* _Task instructions_: From the records below, extract only the lines running from the line with "Task: Check the box for row 5c3078307b16d" to the line with "The image size is (1568, 692).", both lines included, reproducing them exactly.

• • • • • • •

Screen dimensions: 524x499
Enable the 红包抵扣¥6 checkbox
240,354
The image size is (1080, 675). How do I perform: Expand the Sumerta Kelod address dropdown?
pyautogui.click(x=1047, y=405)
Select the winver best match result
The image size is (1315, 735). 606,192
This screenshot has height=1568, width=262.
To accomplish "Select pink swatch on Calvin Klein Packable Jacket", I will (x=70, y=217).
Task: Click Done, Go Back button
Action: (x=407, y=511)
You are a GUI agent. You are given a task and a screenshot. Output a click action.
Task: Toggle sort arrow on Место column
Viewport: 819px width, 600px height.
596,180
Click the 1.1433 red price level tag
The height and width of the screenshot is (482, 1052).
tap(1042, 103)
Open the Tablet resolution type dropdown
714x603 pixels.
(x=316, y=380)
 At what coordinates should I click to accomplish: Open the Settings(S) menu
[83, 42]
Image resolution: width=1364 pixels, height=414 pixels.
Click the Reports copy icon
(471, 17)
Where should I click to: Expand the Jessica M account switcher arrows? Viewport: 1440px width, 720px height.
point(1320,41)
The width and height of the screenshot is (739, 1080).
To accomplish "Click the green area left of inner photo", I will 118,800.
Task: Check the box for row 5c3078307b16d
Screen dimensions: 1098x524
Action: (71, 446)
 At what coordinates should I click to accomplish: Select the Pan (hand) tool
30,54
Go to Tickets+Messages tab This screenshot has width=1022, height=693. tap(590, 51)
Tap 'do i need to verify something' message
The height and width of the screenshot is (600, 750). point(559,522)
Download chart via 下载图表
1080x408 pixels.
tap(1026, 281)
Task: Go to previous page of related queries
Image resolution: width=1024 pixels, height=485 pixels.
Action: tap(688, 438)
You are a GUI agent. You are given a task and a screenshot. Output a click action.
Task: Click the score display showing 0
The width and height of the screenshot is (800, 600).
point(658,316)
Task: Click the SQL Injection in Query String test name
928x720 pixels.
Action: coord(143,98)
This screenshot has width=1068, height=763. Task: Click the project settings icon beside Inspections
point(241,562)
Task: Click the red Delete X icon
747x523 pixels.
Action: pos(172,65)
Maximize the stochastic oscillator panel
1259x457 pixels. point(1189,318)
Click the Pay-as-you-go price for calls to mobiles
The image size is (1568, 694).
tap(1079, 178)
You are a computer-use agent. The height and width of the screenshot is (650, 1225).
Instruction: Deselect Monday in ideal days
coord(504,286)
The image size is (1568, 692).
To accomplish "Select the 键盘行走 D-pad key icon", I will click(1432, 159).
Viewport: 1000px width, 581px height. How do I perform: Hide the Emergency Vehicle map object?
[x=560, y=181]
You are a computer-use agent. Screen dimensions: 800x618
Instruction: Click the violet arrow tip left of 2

• • • • • • •

* _Response_:
Task: Check the box for row 5c3078307b16d
Screen dimensions: 1098x524
Action: (71, 446)
 At what coordinates should I click to accomplish: Select the Pan (hand) tool
30,54
Go to Tickets+Messages tab This screenshot has width=1022, height=693. tap(590, 51)
Tap 'do i need to verify something' message
The height and width of the screenshot is (600, 750). point(559,522)
Download chart via 下载图表
1080x408 pixels.
tap(1026, 281)
Task: Go to previous page of related queries
Image resolution: width=1024 pixels, height=485 pixels.
Action: tap(688, 438)
You are a GUI agent. You are given a task and a screenshot. Output a click action.
Task: Click the score display showing 0
The width and height of the screenshot is (800, 600).
point(658,316)
Task: Click the SQL Injection in Query String test name
928x720 pixels.
Action: coord(143,98)
This screenshot has width=1068, height=763. Task: Click the project settings icon beside Inspections
point(241,562)
Task: Click the red Delete X icon
747x523 pixels.
Action: pos(172,65)
Maximize the stochastic oscillator panel
1259x457 pixels. point(1189,318)
Click the Pay-as-you-go price for calls to mobiles
The image size is (1568, 694).
tap(1079, 178)
You are a computer-use agent. The height and width of the screenshot is (650, 1225).
Instruction: Deselect Monday in ideal days
coord(504,286)
The image size is (1568, 692).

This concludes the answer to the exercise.